Repeat the lines from the one containing "Reply to wayne mar's tweet" through the last line of the data, exactly, pictures omitted.

_____

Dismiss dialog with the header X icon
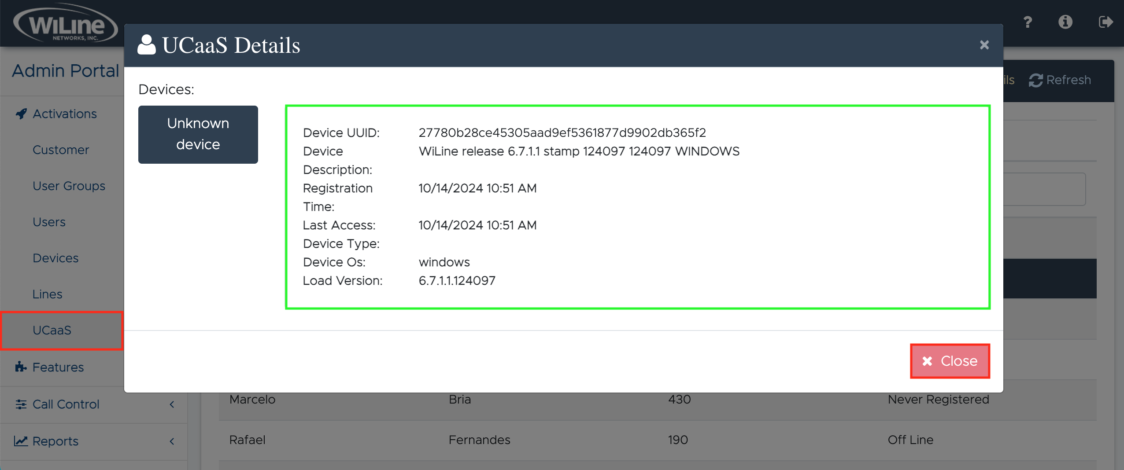The width and height of the screenshot is (1124, 470). pyautogui.click(x=984, y=45)
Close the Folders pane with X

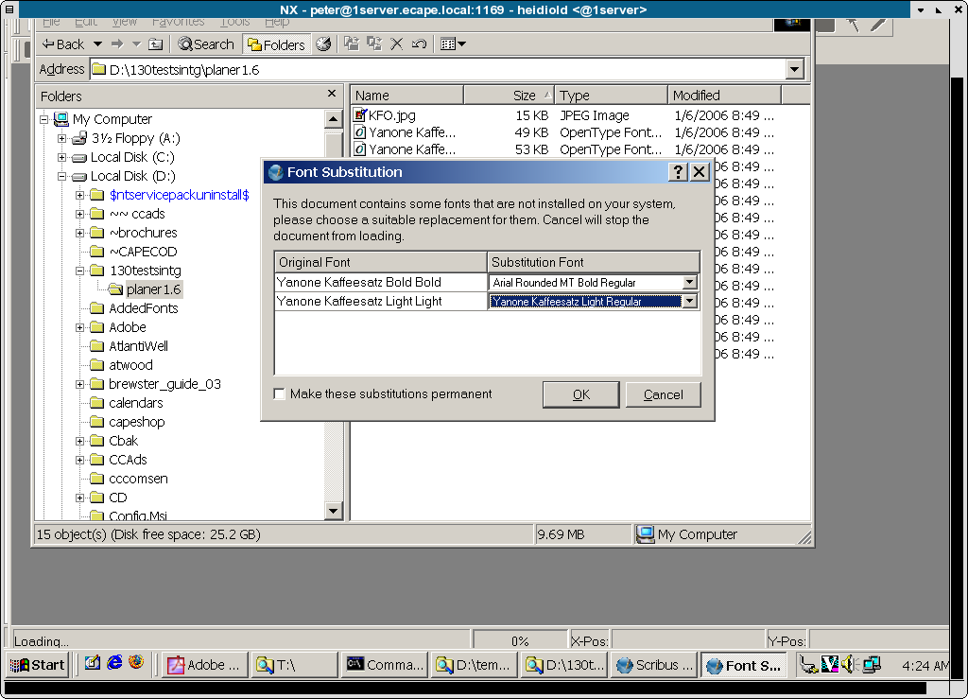332,95
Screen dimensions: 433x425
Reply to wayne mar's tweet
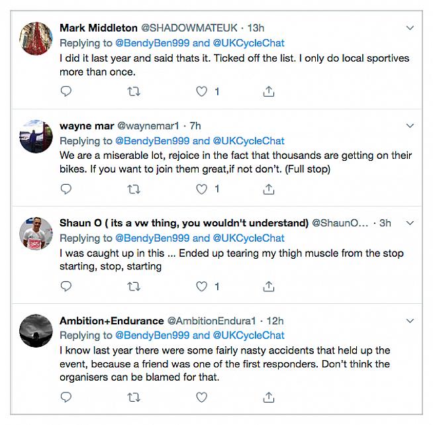[66, 189]
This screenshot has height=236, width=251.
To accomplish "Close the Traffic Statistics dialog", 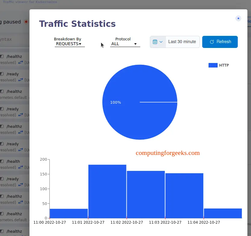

_____

SOLUTION FOR THIS EXERCISE –
Reply to wayne mar's tweet
[66, 189]
This screenshot has height=236, width=251.
To accomplish "Close the Traffic Statistics dialog", 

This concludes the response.